Joined: 15/09/2010(UTC)
Posts: 281

It is often wise to take all of the 25% TF allowance. It can be used to purchase an annuity if you choose to but you should consult an Independent Financial Adviser who would take into consideration all of your personal circumstances.
Anonymous Post
Posted: 20 September 2010 13:55:10(UTC)
#4
Anonymous 1 needed this 'Off the Record'

Do you expect legal advice to be free or to have your car serviced for free or a plumber to give free advice?
Dennis .
Posted: 20 September 2010 13:59:44(UTC)
#5

Joined: 26/12/2007(UTC)
Posts: 1,017

The best advice I have come across on the final salary lump sum question is to do the calculation about how long do you have to live to make up for the lost income and what will you do wth the extra cash anyway? The younger you are (and the healthier), the more likely you are to benefit from extra income. In my wife's case retiring at 60, we worked out that the best option was to take as small a lump sum as possible. There was one other point which is that it is probably in your employer's interest to get you to take the cash lump sum in which case it must by definition be in your interest NOT to (if you see what I mean) but this depends on how much income you lose if you take the extra cash.

As for the rest of your ISAs etc move them into income generating funds is the obvious move.
David Andrews
Posted: 20 September 2010 14:04:39(UTC)
#6

Joined: 17/07/2009(UTC)
Posts: 69

@Anonymous1

I am a member of several forums where plumbers and mechanics give free - and often detailed - advice.
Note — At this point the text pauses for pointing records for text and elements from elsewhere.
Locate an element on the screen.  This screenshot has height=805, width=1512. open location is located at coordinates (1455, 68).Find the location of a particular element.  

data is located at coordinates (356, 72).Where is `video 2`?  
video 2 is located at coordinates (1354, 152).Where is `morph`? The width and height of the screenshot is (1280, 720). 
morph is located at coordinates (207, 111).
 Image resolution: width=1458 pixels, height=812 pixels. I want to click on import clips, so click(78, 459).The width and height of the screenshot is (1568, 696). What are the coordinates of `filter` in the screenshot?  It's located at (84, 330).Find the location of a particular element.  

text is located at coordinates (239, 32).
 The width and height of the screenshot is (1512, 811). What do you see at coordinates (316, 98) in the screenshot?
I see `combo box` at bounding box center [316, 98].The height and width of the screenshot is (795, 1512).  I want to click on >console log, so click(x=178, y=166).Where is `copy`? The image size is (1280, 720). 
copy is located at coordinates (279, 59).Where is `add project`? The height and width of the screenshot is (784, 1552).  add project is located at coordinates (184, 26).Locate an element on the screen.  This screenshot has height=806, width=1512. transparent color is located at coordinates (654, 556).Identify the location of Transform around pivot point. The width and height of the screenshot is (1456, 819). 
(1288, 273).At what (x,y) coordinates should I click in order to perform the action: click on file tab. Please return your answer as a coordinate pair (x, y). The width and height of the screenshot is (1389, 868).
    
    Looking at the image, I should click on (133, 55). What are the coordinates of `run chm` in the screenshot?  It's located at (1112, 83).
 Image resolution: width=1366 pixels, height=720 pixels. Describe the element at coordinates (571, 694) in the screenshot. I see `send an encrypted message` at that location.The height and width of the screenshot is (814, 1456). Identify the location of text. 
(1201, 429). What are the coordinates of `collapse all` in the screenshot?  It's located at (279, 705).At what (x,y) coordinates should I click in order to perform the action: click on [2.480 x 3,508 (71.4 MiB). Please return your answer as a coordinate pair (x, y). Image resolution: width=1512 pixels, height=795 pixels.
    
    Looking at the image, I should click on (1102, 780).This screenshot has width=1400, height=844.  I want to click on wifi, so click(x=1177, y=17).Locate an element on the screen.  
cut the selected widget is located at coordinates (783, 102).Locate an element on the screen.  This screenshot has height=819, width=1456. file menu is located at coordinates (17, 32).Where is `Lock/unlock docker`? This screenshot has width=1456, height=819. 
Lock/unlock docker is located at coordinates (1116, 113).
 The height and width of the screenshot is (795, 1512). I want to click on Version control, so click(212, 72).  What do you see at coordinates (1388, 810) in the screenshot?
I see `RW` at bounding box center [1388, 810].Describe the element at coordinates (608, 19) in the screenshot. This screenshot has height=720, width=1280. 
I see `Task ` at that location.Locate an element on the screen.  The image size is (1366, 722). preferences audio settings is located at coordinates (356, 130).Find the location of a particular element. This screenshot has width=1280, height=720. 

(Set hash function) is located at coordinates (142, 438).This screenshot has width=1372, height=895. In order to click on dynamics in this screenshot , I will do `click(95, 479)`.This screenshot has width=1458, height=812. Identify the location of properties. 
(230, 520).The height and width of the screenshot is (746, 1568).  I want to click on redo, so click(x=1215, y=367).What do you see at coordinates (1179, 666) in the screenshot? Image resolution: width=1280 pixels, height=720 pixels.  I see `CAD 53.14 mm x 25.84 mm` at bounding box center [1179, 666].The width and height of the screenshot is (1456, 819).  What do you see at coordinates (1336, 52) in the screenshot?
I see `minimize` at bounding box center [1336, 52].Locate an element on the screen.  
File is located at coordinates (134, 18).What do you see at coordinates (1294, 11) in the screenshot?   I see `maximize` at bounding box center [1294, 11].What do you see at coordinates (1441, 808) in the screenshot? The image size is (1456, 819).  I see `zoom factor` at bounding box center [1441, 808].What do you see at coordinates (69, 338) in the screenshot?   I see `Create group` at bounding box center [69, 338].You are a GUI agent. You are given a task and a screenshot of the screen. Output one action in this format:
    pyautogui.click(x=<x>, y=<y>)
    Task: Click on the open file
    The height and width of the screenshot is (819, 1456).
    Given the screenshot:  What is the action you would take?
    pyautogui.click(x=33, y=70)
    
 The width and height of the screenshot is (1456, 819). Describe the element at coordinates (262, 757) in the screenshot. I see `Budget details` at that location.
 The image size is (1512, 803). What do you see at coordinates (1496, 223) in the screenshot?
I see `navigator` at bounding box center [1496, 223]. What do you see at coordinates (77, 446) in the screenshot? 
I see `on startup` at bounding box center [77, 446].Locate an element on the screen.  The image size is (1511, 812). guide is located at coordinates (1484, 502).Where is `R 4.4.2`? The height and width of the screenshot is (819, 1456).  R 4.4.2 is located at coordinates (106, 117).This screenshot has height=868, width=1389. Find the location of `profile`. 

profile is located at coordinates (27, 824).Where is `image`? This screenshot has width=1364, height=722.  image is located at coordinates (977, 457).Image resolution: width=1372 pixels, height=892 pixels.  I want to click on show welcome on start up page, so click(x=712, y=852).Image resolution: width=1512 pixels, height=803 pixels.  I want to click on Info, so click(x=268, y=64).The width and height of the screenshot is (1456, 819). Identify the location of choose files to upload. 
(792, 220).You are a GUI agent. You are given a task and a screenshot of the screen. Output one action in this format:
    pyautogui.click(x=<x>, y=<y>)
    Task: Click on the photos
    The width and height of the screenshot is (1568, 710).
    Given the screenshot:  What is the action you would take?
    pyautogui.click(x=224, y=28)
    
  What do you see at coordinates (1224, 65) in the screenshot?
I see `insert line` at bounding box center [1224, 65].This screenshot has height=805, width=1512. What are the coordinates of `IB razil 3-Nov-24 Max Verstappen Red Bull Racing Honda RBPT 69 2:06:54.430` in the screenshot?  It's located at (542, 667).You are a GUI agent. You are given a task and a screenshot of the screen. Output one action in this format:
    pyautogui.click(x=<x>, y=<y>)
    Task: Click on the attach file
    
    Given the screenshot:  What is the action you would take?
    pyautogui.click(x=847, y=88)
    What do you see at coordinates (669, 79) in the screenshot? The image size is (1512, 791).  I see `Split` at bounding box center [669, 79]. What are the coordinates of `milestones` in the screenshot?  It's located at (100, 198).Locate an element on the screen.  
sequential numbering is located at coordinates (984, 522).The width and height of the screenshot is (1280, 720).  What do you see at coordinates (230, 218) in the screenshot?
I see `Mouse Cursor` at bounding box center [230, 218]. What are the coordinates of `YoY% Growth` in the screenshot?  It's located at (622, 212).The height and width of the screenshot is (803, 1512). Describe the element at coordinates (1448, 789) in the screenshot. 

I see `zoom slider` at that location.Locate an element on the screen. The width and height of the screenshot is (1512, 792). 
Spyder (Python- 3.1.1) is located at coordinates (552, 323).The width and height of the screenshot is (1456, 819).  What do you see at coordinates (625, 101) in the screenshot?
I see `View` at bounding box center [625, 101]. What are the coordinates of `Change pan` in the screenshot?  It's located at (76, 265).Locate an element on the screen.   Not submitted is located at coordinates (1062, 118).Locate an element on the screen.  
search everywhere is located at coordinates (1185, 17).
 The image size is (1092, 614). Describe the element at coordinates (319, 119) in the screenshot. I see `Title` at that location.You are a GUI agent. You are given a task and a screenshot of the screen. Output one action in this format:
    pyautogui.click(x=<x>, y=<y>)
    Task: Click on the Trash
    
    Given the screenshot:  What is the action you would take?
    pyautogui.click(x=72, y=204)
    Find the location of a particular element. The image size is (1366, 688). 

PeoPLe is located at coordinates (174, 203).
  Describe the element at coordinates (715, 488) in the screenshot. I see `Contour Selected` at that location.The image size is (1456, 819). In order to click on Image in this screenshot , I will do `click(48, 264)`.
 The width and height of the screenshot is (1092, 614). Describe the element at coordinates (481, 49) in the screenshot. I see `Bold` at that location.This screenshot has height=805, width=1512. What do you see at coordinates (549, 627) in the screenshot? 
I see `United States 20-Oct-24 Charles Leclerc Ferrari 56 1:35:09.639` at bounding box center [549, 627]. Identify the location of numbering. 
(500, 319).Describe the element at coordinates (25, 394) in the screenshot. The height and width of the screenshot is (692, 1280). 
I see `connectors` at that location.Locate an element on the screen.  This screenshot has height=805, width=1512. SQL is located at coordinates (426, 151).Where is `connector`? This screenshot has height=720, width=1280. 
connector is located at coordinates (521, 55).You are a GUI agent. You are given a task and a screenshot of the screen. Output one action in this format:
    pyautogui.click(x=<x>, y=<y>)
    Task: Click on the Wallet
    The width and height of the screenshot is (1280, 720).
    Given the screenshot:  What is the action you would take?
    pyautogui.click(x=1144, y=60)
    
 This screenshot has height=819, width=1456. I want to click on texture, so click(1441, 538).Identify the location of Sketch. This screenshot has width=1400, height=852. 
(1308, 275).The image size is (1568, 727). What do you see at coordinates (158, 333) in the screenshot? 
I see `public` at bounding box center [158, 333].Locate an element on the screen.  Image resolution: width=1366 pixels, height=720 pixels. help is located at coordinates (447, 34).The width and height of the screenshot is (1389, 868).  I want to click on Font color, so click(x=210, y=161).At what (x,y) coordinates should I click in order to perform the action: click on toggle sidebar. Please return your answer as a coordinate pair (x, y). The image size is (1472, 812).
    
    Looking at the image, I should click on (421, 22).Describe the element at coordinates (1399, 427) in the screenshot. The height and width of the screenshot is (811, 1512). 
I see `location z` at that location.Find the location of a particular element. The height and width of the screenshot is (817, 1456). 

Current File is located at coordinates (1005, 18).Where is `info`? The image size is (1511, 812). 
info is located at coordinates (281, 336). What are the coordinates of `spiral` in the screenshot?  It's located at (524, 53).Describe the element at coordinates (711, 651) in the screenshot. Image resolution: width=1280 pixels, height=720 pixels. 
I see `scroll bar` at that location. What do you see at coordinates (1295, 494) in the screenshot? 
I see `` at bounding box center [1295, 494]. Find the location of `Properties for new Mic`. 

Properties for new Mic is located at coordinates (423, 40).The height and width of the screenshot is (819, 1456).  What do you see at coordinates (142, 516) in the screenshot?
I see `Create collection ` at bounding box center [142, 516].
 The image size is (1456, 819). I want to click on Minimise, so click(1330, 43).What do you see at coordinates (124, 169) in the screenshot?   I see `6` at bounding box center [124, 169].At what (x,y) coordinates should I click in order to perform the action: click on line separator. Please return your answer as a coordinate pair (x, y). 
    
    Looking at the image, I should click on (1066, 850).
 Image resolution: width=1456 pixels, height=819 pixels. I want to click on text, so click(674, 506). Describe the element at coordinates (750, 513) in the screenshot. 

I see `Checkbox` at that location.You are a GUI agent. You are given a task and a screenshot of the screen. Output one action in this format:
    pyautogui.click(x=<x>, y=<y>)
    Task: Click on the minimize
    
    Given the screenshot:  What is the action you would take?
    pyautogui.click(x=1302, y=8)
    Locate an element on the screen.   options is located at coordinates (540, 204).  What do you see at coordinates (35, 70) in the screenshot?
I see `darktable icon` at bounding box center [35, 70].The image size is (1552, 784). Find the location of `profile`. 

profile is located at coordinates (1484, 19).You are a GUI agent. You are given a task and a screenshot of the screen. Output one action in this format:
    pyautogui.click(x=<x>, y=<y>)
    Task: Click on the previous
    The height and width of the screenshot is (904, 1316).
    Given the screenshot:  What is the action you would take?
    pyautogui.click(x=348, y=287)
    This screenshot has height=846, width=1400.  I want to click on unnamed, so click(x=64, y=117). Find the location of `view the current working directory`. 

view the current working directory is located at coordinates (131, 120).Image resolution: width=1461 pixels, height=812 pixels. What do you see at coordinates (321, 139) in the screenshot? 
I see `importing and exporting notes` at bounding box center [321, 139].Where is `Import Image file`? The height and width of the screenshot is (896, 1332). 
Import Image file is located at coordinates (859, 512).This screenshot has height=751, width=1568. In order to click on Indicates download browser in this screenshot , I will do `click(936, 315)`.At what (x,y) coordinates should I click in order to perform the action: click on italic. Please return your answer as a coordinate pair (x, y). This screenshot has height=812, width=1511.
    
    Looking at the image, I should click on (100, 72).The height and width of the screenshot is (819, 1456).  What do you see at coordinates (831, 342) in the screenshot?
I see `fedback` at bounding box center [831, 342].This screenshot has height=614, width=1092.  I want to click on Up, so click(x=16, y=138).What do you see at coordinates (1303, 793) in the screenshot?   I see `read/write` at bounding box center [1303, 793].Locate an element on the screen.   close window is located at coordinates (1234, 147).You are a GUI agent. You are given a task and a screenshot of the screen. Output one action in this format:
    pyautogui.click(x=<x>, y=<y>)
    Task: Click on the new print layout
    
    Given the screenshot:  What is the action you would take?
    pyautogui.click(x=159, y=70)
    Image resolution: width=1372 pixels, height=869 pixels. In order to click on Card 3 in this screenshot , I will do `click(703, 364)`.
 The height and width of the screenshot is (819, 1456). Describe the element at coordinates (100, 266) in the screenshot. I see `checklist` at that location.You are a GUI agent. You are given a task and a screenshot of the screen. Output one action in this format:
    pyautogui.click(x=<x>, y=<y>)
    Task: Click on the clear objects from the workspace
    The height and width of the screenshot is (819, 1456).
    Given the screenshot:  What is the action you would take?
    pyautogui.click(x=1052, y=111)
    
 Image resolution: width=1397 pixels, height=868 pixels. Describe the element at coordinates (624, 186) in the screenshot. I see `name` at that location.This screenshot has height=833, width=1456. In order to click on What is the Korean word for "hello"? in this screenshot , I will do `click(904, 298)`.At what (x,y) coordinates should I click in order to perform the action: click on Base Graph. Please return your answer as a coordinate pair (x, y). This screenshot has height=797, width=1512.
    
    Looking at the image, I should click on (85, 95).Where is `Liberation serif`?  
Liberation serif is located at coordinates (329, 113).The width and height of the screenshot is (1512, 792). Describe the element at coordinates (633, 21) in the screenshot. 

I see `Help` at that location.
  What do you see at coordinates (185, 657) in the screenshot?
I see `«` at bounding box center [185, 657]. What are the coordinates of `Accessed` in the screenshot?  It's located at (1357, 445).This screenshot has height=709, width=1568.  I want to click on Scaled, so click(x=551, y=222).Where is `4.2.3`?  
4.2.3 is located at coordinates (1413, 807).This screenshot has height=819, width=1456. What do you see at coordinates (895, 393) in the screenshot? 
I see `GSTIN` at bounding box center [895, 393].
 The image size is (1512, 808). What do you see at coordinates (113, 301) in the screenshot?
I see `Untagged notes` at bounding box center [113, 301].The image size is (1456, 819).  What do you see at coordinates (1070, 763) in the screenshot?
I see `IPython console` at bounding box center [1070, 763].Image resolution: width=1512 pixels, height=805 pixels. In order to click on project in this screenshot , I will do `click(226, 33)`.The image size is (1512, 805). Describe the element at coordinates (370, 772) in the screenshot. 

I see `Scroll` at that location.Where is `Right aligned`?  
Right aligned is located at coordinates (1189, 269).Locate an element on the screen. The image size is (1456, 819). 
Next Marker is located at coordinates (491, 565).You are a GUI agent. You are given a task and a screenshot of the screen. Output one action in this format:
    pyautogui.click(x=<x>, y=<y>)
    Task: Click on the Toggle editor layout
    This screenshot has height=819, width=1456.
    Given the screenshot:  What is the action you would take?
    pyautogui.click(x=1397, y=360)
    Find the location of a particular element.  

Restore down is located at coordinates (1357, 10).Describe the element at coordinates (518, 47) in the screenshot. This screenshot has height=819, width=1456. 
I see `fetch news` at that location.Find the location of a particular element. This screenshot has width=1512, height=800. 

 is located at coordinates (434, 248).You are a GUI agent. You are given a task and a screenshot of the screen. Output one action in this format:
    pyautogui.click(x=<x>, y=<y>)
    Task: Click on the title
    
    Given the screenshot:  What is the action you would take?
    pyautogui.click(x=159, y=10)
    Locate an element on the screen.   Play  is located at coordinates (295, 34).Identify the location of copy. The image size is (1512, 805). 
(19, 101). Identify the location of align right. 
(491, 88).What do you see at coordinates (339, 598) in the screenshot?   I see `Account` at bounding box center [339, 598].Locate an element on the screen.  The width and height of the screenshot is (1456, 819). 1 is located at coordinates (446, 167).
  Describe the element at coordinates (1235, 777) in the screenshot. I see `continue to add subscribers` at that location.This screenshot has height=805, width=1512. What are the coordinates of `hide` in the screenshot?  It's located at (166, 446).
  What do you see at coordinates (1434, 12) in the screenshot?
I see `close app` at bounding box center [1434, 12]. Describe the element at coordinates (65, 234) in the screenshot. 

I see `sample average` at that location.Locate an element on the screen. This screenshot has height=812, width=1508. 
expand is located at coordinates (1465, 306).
The OP was asking for advice - not a multi-houred in-depth analysis - and some others have replied with that.
chazza
Posted: 20 September 2010 14:38:06(UTC)
#7

Joined: 13/08/2010(UTC)
Posts: 606

With many (perhaps all?) 'public sector' pension schemes changing basis of indexation from RPI to CPI, the arguments in favour of taking 25% as cash become much stronger, even - or perhaps especially - if you expect a long life in retirement, as any pension indexed by CPI will fall steadily behind earning and real cost of living. Even if you only get £12 cash for evey £1 of pension surrendered, you only need to earn about 7% + CPI from the cash lump sum, and that, if you invest in a spread of the top-rated ITs or funds, is not a big ask, especially since the fate of shares is likely to be more closely tied to earnings / RPI than is your pension.
And if you take the tax free cash, you have flexibility about when and how you use it.
So, fced, with a similar predicament, that's what I have decided to do.
Dennis .
Posted: 20 September 2010 14:53:01(UTC)
#8

Joined: 26/12/2007(UTC)
Posts: 1,017

Good point chazza, my wife' case was in April before all the RPI/CPI stuff started, however who is offering yields of a steady 7% + CPI ie about 10% ? This is pretty good going.
dd
Posted: 20 September 2010 15:05:39(UTC)
#9

Joined: 15/09/2010(UTC)
Posts: 281

"steady" being the operative word!
Dennis .
Posted: 20 September 2010 15:05:56(UTC)
#10

Joined: 26/12/2007(UTC)
Posts: 1,017

One further point chazza, my own final salary pension (private sector) is currently RPI linked but limited to 3 or 5% maximum uplift depending on when the pension was accrued. One of our pensioners (with too much time on his hands obviously) recently produced a spreadsheet showing how the increases over the last ten or 15 years would have looked using CPI given that these limits were placed on annual RPI uplifts. Surprisingly it showed that there was not a great deal of difference.

You may be lucky and be fully RPI protected (at present) but for those of us with silver rather than gold plating on our pensions it's not such a horror story.